Aim: To develop, pilot, and evaluate an innovative interprofessional primary palliative care student learning collaborative.
Methods: An interprofessional faculty and clinician team developed a semester-long palliative care interprofessional learning collaborative program that was delivered in a hybrid format. The National Consensus Project's Clinical Practice Guidelines for Quality Palliative Care were used as the framework for the program content. Pre-post measures of palliative and end-of-life care-specific educational needs and post-program evaluation were used to evaluate the program.

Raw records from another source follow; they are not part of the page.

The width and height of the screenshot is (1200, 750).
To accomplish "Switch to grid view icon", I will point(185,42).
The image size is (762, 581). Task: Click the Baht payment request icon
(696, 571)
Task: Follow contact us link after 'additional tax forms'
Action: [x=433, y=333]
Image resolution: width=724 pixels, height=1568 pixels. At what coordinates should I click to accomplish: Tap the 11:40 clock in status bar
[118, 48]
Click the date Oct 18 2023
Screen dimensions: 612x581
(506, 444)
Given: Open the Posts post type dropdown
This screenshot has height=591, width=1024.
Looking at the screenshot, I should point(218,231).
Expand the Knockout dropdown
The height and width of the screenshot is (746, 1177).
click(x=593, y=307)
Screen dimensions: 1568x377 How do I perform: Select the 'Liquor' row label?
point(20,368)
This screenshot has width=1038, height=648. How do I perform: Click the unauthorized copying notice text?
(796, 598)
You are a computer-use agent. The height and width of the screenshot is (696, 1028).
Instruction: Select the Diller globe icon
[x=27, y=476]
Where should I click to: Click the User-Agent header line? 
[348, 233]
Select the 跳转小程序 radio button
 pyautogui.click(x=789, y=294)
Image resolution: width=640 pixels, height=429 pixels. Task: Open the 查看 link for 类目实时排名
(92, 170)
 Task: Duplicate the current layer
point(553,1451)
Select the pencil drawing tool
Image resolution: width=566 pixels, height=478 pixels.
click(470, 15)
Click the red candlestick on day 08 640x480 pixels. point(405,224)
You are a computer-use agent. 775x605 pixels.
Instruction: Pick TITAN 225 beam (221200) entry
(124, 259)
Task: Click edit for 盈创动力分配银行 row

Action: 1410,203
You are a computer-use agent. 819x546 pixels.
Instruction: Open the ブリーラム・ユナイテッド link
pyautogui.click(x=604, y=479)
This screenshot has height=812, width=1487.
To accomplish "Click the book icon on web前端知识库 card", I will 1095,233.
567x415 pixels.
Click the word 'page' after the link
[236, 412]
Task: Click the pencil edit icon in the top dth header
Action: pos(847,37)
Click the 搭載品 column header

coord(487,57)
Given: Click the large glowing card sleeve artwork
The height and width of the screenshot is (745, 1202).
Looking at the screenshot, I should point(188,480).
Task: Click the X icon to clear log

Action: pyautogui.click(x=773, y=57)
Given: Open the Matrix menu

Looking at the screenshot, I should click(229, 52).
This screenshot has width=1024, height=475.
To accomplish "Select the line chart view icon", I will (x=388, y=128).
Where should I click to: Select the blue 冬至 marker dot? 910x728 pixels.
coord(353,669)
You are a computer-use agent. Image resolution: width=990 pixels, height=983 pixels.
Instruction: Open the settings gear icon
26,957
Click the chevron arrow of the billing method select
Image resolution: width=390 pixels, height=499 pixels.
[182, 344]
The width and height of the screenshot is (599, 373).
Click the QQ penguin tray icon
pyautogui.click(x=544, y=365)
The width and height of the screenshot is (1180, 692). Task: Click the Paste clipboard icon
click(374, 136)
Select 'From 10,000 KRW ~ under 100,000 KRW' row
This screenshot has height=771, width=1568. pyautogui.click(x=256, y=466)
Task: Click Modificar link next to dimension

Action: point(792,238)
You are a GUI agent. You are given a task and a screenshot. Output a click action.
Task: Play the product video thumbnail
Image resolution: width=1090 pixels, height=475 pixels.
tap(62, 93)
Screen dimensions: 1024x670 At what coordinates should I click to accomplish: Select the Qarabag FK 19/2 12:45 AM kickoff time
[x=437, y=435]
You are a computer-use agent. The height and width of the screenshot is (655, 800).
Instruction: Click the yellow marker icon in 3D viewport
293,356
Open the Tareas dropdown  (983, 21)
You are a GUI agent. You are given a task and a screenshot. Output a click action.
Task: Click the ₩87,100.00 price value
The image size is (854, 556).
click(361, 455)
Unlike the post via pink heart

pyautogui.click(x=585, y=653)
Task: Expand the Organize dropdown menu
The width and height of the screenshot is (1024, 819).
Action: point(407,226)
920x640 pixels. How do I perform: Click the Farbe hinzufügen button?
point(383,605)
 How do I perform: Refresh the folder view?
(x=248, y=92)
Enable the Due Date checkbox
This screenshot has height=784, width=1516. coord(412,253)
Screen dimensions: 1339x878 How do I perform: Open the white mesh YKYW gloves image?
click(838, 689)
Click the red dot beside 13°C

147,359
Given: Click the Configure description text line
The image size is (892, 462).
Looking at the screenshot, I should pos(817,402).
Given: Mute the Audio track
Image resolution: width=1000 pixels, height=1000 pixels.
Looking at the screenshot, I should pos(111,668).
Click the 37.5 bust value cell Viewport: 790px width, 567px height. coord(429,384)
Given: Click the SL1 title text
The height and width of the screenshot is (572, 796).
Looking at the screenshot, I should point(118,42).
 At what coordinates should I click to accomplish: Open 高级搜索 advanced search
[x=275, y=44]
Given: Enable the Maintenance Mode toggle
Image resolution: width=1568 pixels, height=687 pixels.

Results: The program was piloted with 25 student participants from 10 health professional programs. Participants reported gains in knowledge post-program participation. Post-program evaluation comments were positive and the interprofessional design was regarded as a strength of the program.
Conclusion: Incorporating interprofessional learning into a palliative care curriculum may be an effective way to strengthen palliative care teams, as greater exposure to the diverse approaches of each team member can increase the appreciation and understanding of everyone's critical role to play in providing excellent palliative care.